We are all witnesses to the fact that "the most humble, the exploited, the poor and the excluded" can and do a lot ... When the poor organize themselves they become authentic "social poets: job creators, home builders, producers of foodstuffs, especially for those discarded from the world market "(Meeting with popular movements in Bolivia, Santa Cruz de la Sierra, 9 July 2015).

Does the social apostolate exist to solve problems? Yes, but above all to promote processes and encourage hopes. Processes that help people and communities to grow, that lead them to be aware of their rights, to deploy their skills and to create their own future.
Work for "the true Christian hope, which seeks the eschatological Kingdom, [and which] always generates history" (Apostolic Exhortation Evangelii Gaudium, No. 181). Share your hope where you are, to encourage, console, comfort and revive. Please open the future, or, to use the expression of a current man of letters, frequent the future. Open the future, create possibilities, generate alternatives, help to think and act in a different way. Treat your daily relationship with the resurrected and glorious Christ, and be workers of charity and sowers of hope. You walk singing and crying that the struggles and worries for the lives of the least and for the creation threatened do not take away from you the joy of hope (see Laudato si ’, n. 244).

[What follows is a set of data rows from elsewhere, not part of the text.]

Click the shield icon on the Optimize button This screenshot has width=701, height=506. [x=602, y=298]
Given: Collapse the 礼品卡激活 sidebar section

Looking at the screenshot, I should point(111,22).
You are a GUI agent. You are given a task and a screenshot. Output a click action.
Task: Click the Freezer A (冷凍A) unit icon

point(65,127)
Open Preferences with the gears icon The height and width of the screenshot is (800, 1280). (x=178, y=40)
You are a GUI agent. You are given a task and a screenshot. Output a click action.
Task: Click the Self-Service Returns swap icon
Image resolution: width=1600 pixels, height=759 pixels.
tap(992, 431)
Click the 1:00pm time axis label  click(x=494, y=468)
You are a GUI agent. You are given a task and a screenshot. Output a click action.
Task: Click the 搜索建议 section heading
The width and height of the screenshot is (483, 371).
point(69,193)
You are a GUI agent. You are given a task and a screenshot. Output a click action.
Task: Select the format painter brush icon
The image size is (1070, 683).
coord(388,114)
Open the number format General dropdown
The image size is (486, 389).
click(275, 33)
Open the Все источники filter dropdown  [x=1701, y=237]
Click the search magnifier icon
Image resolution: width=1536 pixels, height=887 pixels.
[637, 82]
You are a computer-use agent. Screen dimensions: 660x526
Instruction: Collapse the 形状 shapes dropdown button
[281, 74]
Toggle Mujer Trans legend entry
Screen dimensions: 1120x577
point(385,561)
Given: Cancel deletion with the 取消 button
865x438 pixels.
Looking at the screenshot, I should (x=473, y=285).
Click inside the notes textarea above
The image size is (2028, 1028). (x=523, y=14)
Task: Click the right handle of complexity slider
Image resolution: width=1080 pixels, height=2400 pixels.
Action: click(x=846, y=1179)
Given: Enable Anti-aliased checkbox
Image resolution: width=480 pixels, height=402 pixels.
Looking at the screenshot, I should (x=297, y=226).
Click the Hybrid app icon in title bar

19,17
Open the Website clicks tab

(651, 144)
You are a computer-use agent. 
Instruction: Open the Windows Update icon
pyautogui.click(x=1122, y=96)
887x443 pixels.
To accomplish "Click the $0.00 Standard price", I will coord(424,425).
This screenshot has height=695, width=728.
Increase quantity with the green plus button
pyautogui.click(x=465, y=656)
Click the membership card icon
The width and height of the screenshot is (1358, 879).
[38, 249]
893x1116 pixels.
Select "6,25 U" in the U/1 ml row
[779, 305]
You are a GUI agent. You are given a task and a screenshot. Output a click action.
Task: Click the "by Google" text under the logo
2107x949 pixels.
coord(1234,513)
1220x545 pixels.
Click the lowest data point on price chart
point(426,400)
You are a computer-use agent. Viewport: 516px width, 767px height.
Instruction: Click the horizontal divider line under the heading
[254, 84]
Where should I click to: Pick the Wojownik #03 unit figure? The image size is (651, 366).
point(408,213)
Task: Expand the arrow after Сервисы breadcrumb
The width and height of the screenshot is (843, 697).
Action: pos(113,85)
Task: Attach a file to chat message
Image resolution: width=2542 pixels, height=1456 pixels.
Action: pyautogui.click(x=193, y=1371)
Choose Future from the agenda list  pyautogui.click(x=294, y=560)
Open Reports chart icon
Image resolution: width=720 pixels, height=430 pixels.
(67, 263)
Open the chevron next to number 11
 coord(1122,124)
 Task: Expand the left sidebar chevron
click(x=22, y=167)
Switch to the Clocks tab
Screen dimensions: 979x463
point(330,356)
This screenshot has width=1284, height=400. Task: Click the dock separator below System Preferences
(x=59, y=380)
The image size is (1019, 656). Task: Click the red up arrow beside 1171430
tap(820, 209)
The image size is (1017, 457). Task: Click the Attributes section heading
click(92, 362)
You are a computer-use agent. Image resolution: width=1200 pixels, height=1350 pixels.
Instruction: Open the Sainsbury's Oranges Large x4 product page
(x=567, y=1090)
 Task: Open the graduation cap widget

I would like to conclude with an image - we priests in the parishes distribute santini, so that people can bring an image to their home, an image of our family -. The testament of Arrupe, there in Thailand, in the refugee camp, with the discarded, with all that that man had of sympathy, to suffer with those people, with those Jesuits who were opening a breach in that moment in all this apostolate , asks you one thing: do not leave prayer. This was his testament. He left Thailand that day and had a stroke during the flight. May this saint, that this image, always accompany you. Thanks.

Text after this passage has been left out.